この段階での留意点は、黒字化した次の年です。黒字化すると、経営者と従業員にそれぞれ異なる変化が起こります。経営者は、やる気満々になるか気が緩み、従業員は、改善に疲れてきます。
経営者がやる気満々になると、疲れている従業員との距離が遠くなります。その結果、退職が増え、つまずく結果になります。ですので、私は黒字化した次の年は、個人面談など従業員に寄り添うような施策を行い、離職をできるだけ少なくするような手を打っています。

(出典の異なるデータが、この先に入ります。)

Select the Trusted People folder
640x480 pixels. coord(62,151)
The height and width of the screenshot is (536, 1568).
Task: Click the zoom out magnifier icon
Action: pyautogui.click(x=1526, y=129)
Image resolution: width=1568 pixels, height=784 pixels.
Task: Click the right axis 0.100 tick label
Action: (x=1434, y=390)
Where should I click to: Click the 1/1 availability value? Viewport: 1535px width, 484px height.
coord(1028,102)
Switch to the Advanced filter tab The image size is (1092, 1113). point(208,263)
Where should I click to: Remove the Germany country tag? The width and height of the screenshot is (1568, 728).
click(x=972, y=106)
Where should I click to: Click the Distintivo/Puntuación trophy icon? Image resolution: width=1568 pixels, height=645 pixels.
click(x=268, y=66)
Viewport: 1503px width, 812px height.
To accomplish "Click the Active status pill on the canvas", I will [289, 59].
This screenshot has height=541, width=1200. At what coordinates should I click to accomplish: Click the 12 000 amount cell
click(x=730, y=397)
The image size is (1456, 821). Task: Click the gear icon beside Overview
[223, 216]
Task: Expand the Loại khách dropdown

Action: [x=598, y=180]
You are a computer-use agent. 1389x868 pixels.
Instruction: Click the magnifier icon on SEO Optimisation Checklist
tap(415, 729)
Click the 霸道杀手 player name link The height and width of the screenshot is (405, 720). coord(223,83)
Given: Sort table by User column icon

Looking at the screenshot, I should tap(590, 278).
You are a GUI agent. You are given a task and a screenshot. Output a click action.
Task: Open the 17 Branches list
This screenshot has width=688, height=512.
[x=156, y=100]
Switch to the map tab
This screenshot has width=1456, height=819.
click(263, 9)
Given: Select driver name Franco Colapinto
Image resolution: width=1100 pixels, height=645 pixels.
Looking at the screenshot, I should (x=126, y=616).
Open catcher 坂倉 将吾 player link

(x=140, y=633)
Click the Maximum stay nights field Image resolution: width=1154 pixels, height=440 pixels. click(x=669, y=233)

従業員が疲れてくると、以前の仕事のやり方に戻ろうとする慣性が働きます。そのタイミングで経営者の気が緩むと、赤字のときの仕事のやり方に戻ってしまいます。
新たな成長の段階
新たな成長基調とは、既存の仕事のやり方の延長線上でない、新しい仕事のやり方をすることです。明確に定義をすることはできませんが、新しい事業を始めるといった大きなことから、新しい業界の顧客開拓、業務プロセスを一新するなどです。
新しい仕事のやり方に変えるには、「考える」→「実行する」→「検証する」というサイクルを回す必要があります。しかも、新しい取り組みですから成果につながりにくく、失敗の確率も高いです。成果につながらなくても、失敗しても、実行した結果をきちんと検証し、次の策を考え実行していかなければいけません。しかし、社員の心は折れがちになるので、次の一歩が難しく、いつの間にか活動はされなくなってしまいます。
これを外部から支援するのは非常に難しいことです。その理由は訪問件数の少なさに起因します。月1~2回の訪問では「考える」→「実行する」→「検証する」というプロセスを1、2回しか回すことができないからです。もっとこのサイクルを数多く回さないと、成果にたどり着くことはできません。
実はこれが、今、私の課題です。Webやクラウドサービスを使いながら、新たな成長にまでつなげるコンサルティングサービスを提供できるよう、研究中のテーマです。進展がありましたら、ご紹介します。